I’ve decided to do these little bitesize challenges here, as they lead into a lot of interesting things I may write more about later on. 
1) and 2) to correlate challenge better with days of the month.

1) What is your chronic health issue/disability?

Ehlers-Danlos Syndrome (hypermobility variant) 

A list of common symptoms of EDS (HV) from the Ehlers-Danlos Support UK website (well worth a look for fuller information).
Joint hypermobility with the joints having a wider range of movement than usual
Loose, unstable joints that can lead to dislocations and subluxations.

Joint pain and fatigue.

Easy bruising.

Gastrointestinal dysfunction.

POTS (postural orthostatic tachycardia syndrome) causing fast heart rate, dizziness and fainting.

Mitral valve prolapse, a heart valve abnormality which is usually only mild in EDS-HT.
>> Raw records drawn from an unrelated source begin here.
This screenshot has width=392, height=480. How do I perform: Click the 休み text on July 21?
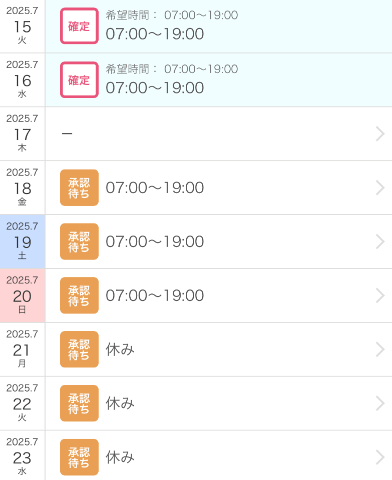[120, 350]
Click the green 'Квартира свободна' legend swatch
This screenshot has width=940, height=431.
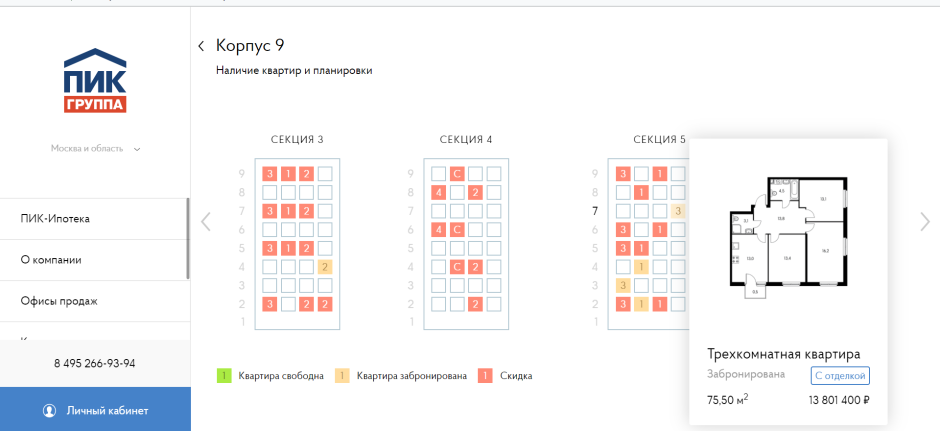pos(224,376)
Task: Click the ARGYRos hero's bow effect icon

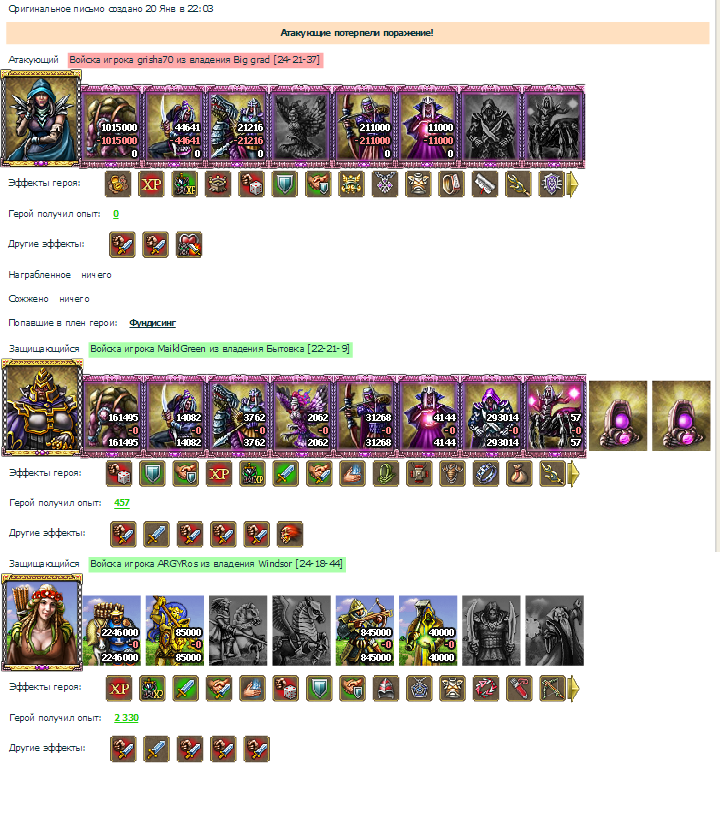Action: 552,688
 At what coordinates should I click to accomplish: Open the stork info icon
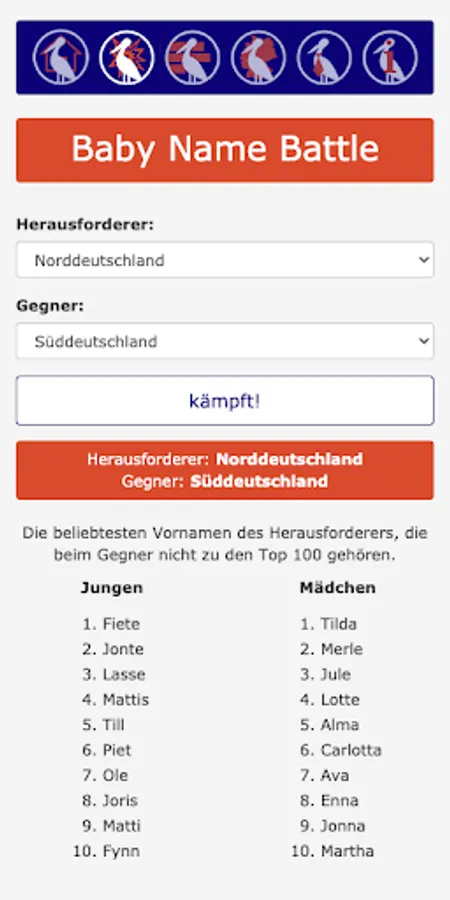point(391,57)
Uterine, rectal or bladder prolapse.

Urinary dysfunction

Varicose veins.

I have all of these except the penultimate two (at least yet, thank God). 

It’s pretty disabling, and why I need to use mobility aids now to get around – not only for the fact that my knees, elbows, shoulders and wrists regularly sublux and are usually painful, but for the fatigue and POTS-related issues that can mean I need to sit down or lie down suddenly without much warning. 

My crutches not only take a lot of the pressure off my knees (putting it onto my shoulders and elbows, but nothing’s perfect) but usually at least stop me falling over suddenly before I can get to a seat. I’m looking forward to getting a wheelchair from a wonderful friend in Leicestershire in a couple of weeks time via another wonderful couple of friends visiting family in Harrogate. This will increase my ability to go out and do things like shopping and visiting museums and country parks a huge amount. 
– Fragile X Premutation – a genetic disorder responsible for my fertility issues, and my various MH problems – MDD, GAD and ADD. 

Basically, it’s the reason why I have potentially disabling issues with concentration, anxiety, sensory processing and fertility above and beyond my chronic pain and fatigue symptoms from EDS. It literally means I don’t produce the neurotransmitters which allow neurotypical people to inhibit the “anxiety pathway” in their brains, and why my venlafaxine is so utterly necessary. 

It could potentially give me FXS ataxia in later life, though if anyone will be able to tell above and beyond the EDS symptoms by that point I don’t know 
2) What’s the weirdest advice you’ve been given to “cure” your condition?

 I’ve had all the classics – every vitamin and mineral under the Sun, mindfulness, CBT, exercise (I do it, and try to improve my muscle tone to try to improve my joint stability, but it’s really not easy, and far from a miracle cure), “just not using my mobility aids”, “just not taking my antidepressant/anti-anxiety medication”, meditation, acupuncture, going gluten-free/lactose-free/vegan/my very expensive diet, electric shocks, and “my husband should beat me more” (that’s an online one, in case you haven’t guessed).

A particular one that really sticks with me was actually fertility related rather than EDS-related (perhaps the physical issue of joints coming out of sockets is a bit too tangible for the real woo-merchants). 

It was from a woman who claimed that she had been told she was irrevocably infertile due to Premature Ovarian Insufficiency, but that she now had three children after going completely gluten-free, eating clean, and taking her own expensive proprietary blend of nutritional supplements. 

This was a bad schtick to use on someone who knows that POI occasionally reverses completely, usually near the traditional age for menopause, but it filled me with completely helpless rage. I try to remind myself that this women may simply have had the reversal (happens in 5-20% of cases for reasons not well understood) and credited her personal diet fad, and may not have been deliberately preying on others, but the tone was incredibly predatory and the price truly extortionate. 

I may have written her a long email, heavy with links to medical journals. I haven’t had the spoons to check her blog again, but I doubt she has taken much of it onboard.